Riley looked at him reproachfully. “Not mine either. So why don’t you just level the playing field?”

He hummed. “And make it easy for you? Why, I thought you were up for the challenge, kid.”

“You keep calling me kid,” said Riley, in a moment of inspiration, “but my guess is that you aren’t much older than me. I’d put you at, what, mid-twenties?”

It was a stab in the dark, but she knew it’d landed when he took his time to answer, picking his words out carefully when he did. “And what makes you think that?”

“You’ve been on the scene for, what, eight years now? And no grown adult calls themselves Boltslinger.” She got to her feet and sprouted wings to fly her away before the man could even begin to protest.

 

 

The thing is, he wasn’t evil.

She wished he were, sometimes. Not that the world needed any more supervillains, of course, and definitely not ones with his skills— but it would’ve made hating him easier, if he was one of those vile, wicked men who were merely hungry for money or for power.

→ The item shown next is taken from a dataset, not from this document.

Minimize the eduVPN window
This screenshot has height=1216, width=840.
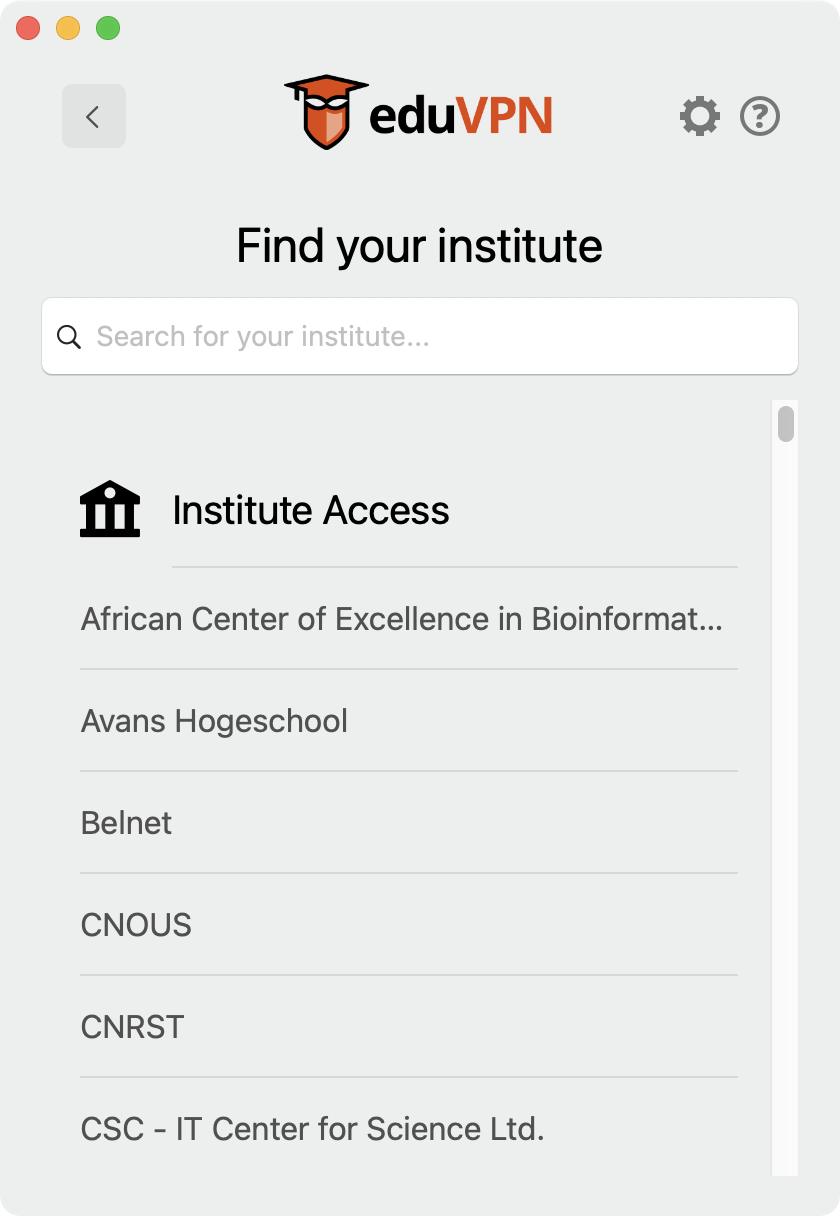pyautogui.click(x=68, y=28)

No, Boltslinger was definitely not a bad person. That was the crux of it all, really: that the comic books she read as a kid made it out to be all so black and white, but in real life every battle she fought was in shades of gray that even she could barely tell apart. She thought she was doing the right thing. Of course she did, or else she wouldn’t be out there every day, fighting every night and patching herself back up in time for the next— but so did he.

He wasn’t evil, and neither was she, so what did that make them? Superheroes? Supervillains? Just regular old people with more power than they really deserved?

She didn’t know. And she was willing to bet that he didn’t have a clue either.